One thing that's being debated is the intersection of zstd:chunked and the config digest. Today there's logic in c/image and c/storage that special cases zstd:chunked to hash in the TOC into the config and in some cases depending on how images were pulled that hash can be different. xref

at least though I need to find the place where the actual hashing is done, it's a better reference.

Anyways, this is a wildly complex topic because basically zstd:chunked and composefs are both:

  • complex additions to OCI
  • Adding whole new forms of digests
  • Performing security relevant operations

And what's extra fun is in theory they're independent; we need to consider cases where neither are used, just one is used, or both are used, creating a 2x2 matrix.

But back to the intersection; in the case where both are in use - and by this I specifically mean for an externally generated image (ignoring the case of zstd:chunked or composefs computation client local - "trust"/security have different implications there) - the core premise of the composefs design we have now is that given a config, we can reliably prove that the final computed merged rootfs matches what was expected, which covers a lot of scenarios.
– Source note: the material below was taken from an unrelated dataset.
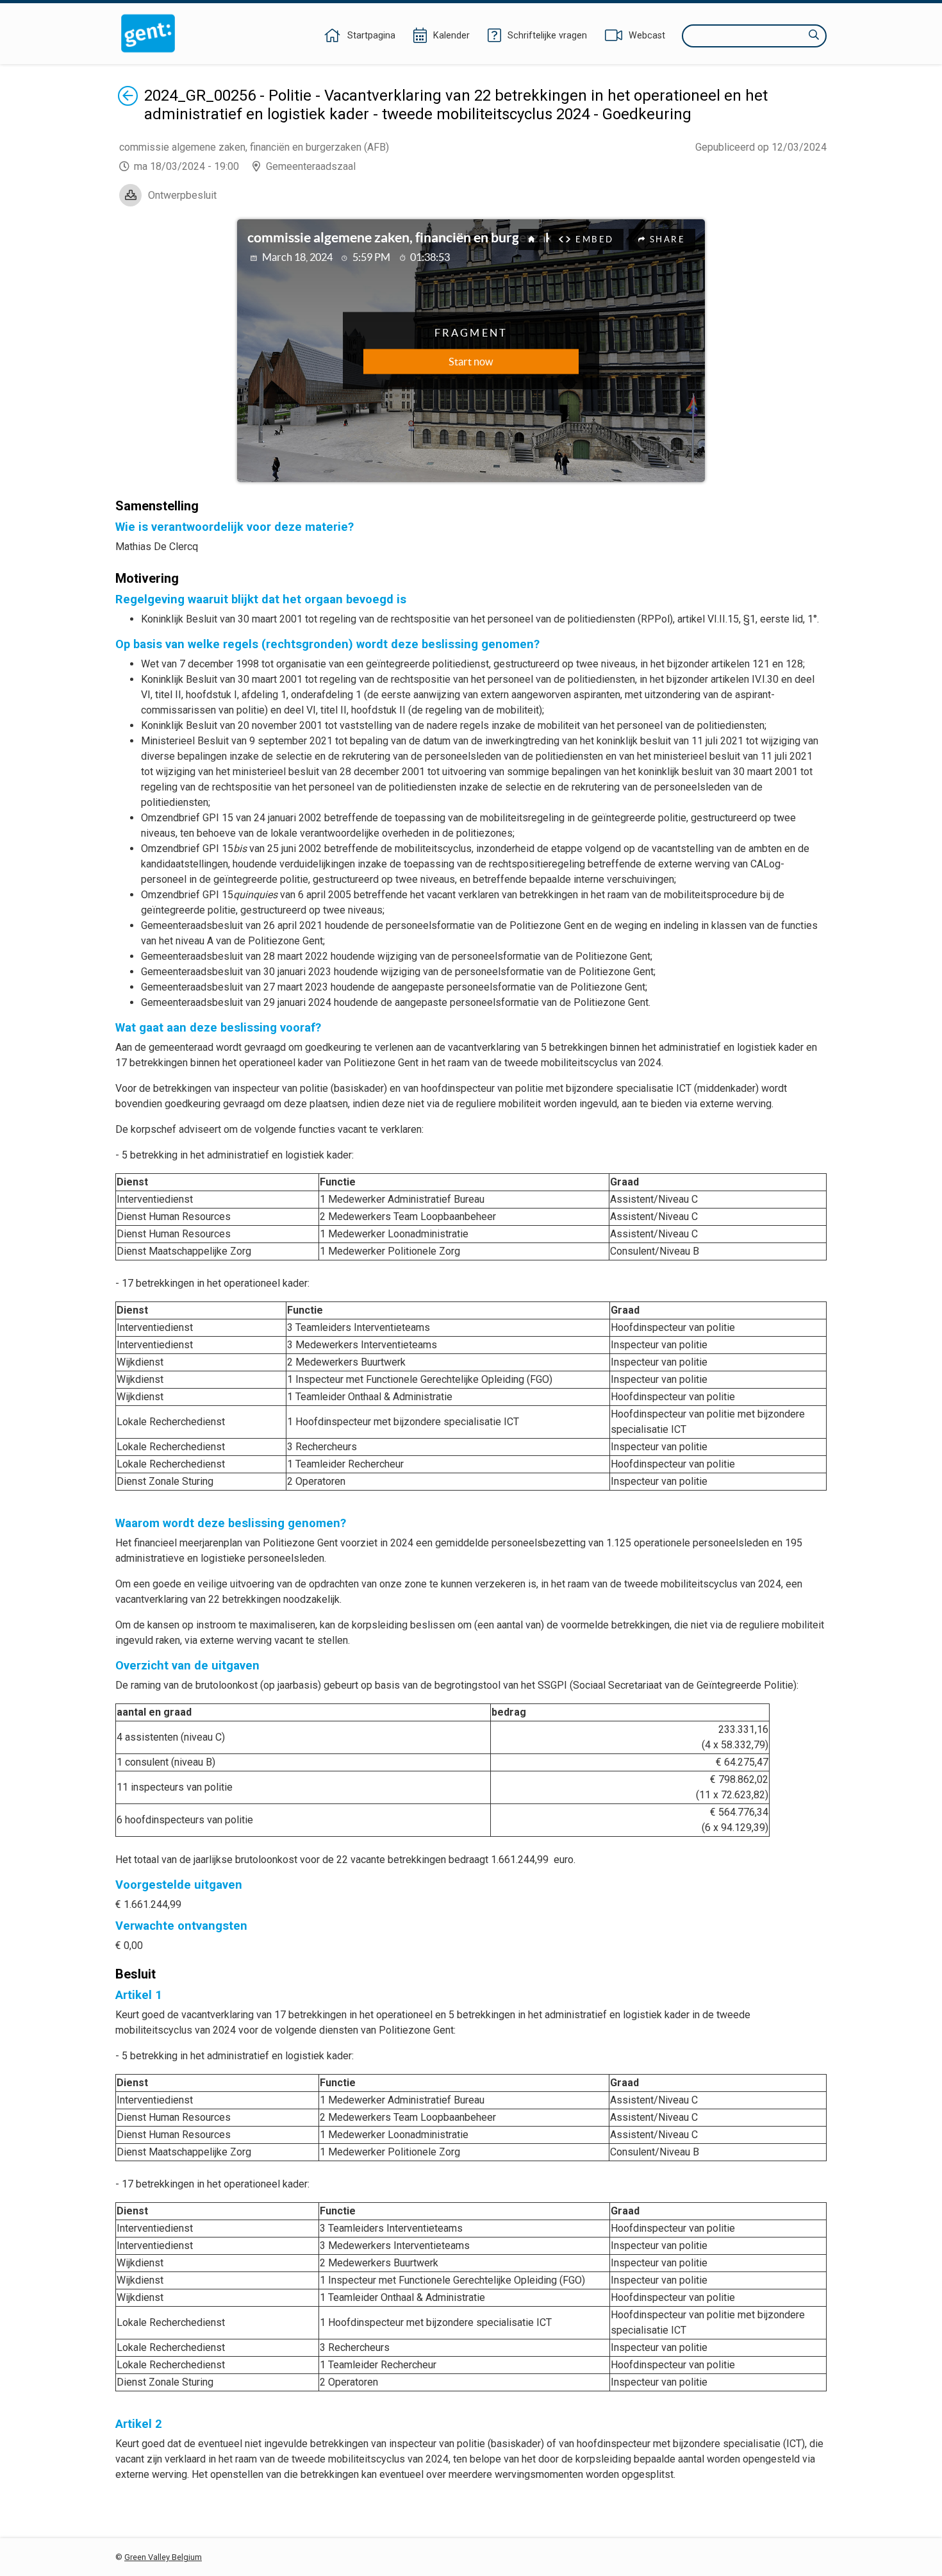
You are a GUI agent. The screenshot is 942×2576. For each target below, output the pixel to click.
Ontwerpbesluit (182, 195)
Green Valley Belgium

In discussions with Allison I think we'd also agreed to include in the design an annotation on each layer in the manifest for the composefs digest for that tar stream - this greatly helps incremental verification and caching, and keeps composefs as the "source of truth" for metadata (as opposed to tar-split or on-disk state for example). In this model then we need to consider both manifest and config.


In a nutshell I guess I'd reiterate my personal feeling that composefs is more important than zstd:chunked and I'd actually like to consider making zstd:chunked require the composefs annotations and design at least in the generated manifest/config, as opposed to thinking of composefs as a derivative of zstd:chunked.